Antipsychotic drugs are used in schizophrenia to control acute symptoms, to prevent relapses and, less effectively, to ameliorate chronic schizophrenic symptoms. They are also used to combat the symptoms of mania and to help in the management of organic syndromes such as brain damage and dementia.
The antipsychotic action of these drugs may be attributable to anti-dopaminergic activity in the limbic system. Blockade of this transmitter in other brain areas is responsible for adverse extrapyramidal reactions and hyperprolactinaemia. Antipsychotics interact to varying degrees with a wide range of other neuroreceptors in the CNS, which may lead to the different adverse effects-see below.
Phenothiazines can be divided into three main groups:
Group I Aliphatic compounds—chlorpromazine, levomepromazine and promazine—have pronounced sedative effects and moderate extrapyramidal and autonomic effects.

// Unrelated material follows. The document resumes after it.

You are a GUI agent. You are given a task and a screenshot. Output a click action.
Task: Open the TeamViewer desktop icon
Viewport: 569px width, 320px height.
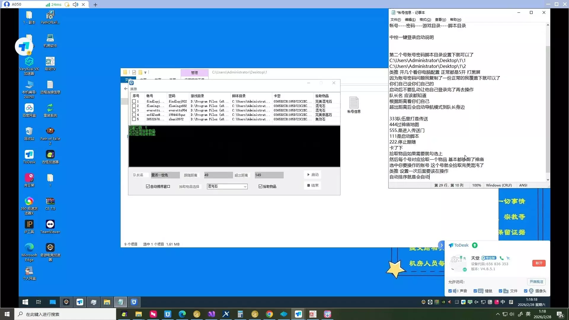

Group II Piperidines-periciazine—have moderate sedative effects, fewer extrapyramidal but more autonomic effects.
Group III Piperazines—prochlorperazine and trifluoperazine—have fewer sedative effects, pronounced extrapyramidal but less autonomic effects.
Other groups include the butyrophenones (benperidol and haloperidol), diphenylbutylpiperidines (pimozide) and thioxanthenes (flupentixol and zuclopenthixol) with actions similar to the Group III piperazines, while the substituted benzamides (sulpiride) may be less sedative and associated with a lower incidence of tardive dyskinesia.
The newer atypical antipsychotics may be better tolerated than other antipsychotics. Clozapine has a low potential for producing extrapyramidal effects. Clozapine is effective in relieving both positive and negative schizophrenic symptoms in patients refractory to classical antipsychotics. Patients should be carefully monitored due to the risk of agranulocytosis and the product should be prescribed and dispensed by brand name to limit disruption of haematological monitoring. Amisulpride, cariprazine, lurasidone, olanzapine, paliperidone, quetiapine and risperidone also produce fewer extrapyramidal side effects than classical antipsychotics and are effective against the positive and negative symptoms of schizophrenia. The partial dopamine agonist aripiprazole has both agonist and antagonist activity depending on the surrounding levels of dopamine. It acts as an antagonist to reduce the positive symptoms of schizophrenia and as an agonist to reduce the negative symptoms of the disease. It does not produce extrapyramidal reactions nor does it increase prolactin levels. Asenapine is licensed for the treatment of manic episodes in bipolar disorder.
Lithium salts are used to treat mania and hypomania and to prevent episodes of mania and depression. The carbonate salt is more widely used but the citrate is also available. Lithium salts have a narrow therapeutic/toxic ratio and treatment requires facilities for monitoring serum levels. Bioavailability varies from product to product, particularly sustained-release preparations, therefore, lithium preparations should be prescribed by brand name and patients should not be transferred from one preparation to another without full clinical assessment and retitration.
Carbamazepine, normally used as an anticonvulsant, is also effective in manic depressive psychosis that is unresponsive to lithium, and in patients who experience multiple mood swings each year.
Similarly, the anticonvulsants valproic acid and sodium valproate can be used to treat manic episodes in bipolar disorder when lithium is contraindicated or not tolerated.